From the line with "Baby Food (888, 36)" to the last line of the data below, repeat every line exactly and add nothing.
/---
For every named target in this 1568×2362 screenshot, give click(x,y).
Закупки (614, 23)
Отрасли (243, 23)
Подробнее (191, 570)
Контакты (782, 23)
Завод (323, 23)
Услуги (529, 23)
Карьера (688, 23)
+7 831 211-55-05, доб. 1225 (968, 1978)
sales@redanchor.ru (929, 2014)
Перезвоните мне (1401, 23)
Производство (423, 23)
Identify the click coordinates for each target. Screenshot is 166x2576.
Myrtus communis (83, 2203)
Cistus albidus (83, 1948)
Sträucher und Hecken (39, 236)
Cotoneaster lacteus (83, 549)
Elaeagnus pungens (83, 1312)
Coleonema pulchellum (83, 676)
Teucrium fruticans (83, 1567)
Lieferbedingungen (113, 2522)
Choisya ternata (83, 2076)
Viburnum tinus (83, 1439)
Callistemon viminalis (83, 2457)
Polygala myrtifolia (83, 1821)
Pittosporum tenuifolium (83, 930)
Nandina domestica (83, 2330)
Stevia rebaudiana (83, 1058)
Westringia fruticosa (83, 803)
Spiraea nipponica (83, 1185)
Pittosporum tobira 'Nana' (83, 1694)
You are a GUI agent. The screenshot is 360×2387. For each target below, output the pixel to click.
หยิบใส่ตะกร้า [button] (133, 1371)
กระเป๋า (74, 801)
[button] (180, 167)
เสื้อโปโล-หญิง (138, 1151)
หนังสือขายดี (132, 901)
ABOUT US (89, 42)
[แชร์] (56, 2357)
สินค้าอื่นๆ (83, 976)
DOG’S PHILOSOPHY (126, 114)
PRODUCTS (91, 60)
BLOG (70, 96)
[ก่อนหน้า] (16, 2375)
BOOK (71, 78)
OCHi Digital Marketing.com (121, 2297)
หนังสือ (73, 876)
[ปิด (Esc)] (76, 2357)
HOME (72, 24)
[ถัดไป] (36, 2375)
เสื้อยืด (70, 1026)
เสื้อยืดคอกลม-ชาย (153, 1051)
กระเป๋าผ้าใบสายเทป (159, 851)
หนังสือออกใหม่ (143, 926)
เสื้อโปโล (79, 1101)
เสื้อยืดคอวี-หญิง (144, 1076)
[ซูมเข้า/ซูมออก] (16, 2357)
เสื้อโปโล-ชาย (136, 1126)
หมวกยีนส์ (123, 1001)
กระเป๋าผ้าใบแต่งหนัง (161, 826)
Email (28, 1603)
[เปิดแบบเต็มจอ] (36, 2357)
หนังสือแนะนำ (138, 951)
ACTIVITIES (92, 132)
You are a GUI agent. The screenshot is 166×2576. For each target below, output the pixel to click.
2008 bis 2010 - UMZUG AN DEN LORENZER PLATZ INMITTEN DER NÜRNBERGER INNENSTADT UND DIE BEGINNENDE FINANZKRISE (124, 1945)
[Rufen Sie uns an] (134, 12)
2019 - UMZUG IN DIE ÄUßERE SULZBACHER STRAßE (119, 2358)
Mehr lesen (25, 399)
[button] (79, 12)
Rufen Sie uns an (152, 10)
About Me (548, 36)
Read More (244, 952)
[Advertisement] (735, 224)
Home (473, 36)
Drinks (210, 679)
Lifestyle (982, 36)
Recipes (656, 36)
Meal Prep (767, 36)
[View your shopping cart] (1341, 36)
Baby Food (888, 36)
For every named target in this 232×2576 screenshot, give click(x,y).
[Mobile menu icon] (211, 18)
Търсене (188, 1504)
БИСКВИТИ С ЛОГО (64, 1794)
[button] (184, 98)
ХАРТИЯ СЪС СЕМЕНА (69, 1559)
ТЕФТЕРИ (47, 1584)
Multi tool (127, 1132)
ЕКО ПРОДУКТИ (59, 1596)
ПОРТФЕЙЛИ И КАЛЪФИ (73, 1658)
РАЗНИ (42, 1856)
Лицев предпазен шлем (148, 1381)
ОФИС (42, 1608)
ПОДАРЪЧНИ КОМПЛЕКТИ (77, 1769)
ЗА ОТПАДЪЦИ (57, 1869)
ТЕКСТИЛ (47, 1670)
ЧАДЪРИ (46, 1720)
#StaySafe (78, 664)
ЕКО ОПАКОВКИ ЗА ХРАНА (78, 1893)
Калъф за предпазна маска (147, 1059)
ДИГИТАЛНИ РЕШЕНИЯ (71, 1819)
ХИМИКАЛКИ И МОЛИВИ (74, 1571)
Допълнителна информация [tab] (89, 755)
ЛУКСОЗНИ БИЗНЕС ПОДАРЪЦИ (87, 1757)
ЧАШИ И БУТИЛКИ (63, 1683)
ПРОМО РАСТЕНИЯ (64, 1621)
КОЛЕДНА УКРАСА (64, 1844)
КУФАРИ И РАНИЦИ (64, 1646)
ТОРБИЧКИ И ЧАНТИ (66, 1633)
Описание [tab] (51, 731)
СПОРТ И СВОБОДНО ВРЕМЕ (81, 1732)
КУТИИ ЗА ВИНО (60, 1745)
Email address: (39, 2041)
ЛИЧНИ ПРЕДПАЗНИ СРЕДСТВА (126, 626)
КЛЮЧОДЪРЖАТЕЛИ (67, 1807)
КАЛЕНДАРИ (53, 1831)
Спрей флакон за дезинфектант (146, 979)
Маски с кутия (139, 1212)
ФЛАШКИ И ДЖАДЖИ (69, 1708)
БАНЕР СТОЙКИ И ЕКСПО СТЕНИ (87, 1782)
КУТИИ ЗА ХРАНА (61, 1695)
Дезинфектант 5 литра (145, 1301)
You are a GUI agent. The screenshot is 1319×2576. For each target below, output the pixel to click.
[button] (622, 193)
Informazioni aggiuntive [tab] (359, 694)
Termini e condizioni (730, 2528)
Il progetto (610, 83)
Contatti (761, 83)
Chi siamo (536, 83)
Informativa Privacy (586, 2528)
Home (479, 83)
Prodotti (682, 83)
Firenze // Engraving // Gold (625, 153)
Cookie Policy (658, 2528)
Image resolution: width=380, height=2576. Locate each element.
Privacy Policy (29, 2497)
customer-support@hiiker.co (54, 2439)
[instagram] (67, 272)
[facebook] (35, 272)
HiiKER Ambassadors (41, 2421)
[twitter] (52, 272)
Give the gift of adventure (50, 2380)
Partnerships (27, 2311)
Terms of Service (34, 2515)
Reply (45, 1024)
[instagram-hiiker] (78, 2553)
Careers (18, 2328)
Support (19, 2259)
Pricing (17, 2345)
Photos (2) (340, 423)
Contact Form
\---
* EXPECTED ANSWER *
Baby Food (888, 36)
For every named target in this 232×2576 screenshot, give click(x,y).
[Mobile menu icon] (211, 18)
Търсене (188, 1504)
БИСКВИТИ С ЛОГО (64, 1794)
[button] (184, 98)
ХАРТИЯ СЪС СЕМЕНА (69, 1559)
ТЕФТЕРИ (47, 1584)
Multi tool (127, 1132)
ЕКО ПРОДУКТИ (59, 1596)
ПОРТФЕЙЛИ И КАЛЪФИ (73, 1658)
РАЗНИ (42, 1856)
Лицев предпазен шлем (148, 1381)
ОФИС (42, 1608)
ПОДАРЪЧНИ КОМПЛЕКТИ (77, 1769)
ЗА ОТПАДЪЦИ (57, 1869)
ТЕКСТИЛ (47, 1670)
ЧАДЪРИ (46, 1720)
#StaySafe (78, 664)
ЕКО ОПАКОВКИ ЗА ХРАНА (78, 1893)
Калъф за предпазна маска (147, 1059)
ДИГИТАЛНИ РЕШЕНИЯ (71, 1819)
ХИМИКАЛКИ И МОЛИВИ (74, 1571)
Допълнителна информация [tab] (89, 755)
ЛУКСОЗНИ БИЗНЕС ПОДАРЪЦИ (87, 1757)
ЧАШИ И БУТИЛКИ (63, 1683)
ПРОМО РАСТЕНИЯ (64, 1621)
КОЛЕДНА УКРАСА (64, 1844)
КУФАРИ И РАНИЦИ (64, 1646)
ТОРБИЧКИ И ЧАНТИ (66, 1633)
Описание [tab] (51, 731)
СПОРТ И СВОБОДНО ВРЕМЕ (81, 1732)
КУТИИ ЗА ВИНО (60, 1745)
Email address: (39, 2041)
ЛИЧНИ ПРЕДПАЗНИ СРЕДСТВА (126, 626)
КЛЮЧОДЪРЖАТЕЛИ (67, 1807)
КАЛЕНДАРИ (53, 1831)
Спрей флакон за дезинфектант (146, 979)
Маски с кутия (139, 1212)
ФЛАШКИ И ДЖАДЖИ (69, 1708)
БАНЕР СТОЙКИ И ЕКСПО СТЕНИ (87, 1782)
КУТИИ ЗА ХРАНА (61, 1695)
Дезинфектант 5 литра (145, 1301)
You are a GUI agent. The screenshot is 1319×2576. For each target below, output the pixel to click.
[button] (622, 193)
Informazioni aggiuntive [tab] (359, 694)
Termini e condizioni (730, 2528)
Il progetto (610, 83)
Contatti (761, 83)
Chi siamo (536, 83)
Informativa Privacy (586, 2528)
Home (479, 83)
Prodotti (682, 83)
Firenze // Engraving // Gold (625, 153)
Cookie Policy (658, 2528)
Image resolution: width=380, height=2576. Locate each element.
Privacy Policy (29, 2497)
customer-support@hiiker.co (54, 2439)
[instagram] (67, 272)
[facebook] (35, 272)
HiiKER Ambassadors (41, 2421)
[twitter] (52, 272)
Give the gift of adventure (50, 2380)
Partnerships (27, 2311)
Terms of Service (34, 2515)
Reply (45, 1024)
[instagram-hiiker] (78, 2553)
Careers (18, 2328)
Support (19, 2259)
Pricing (17, 2345)
Photos (2) (340, 423)
Contact Form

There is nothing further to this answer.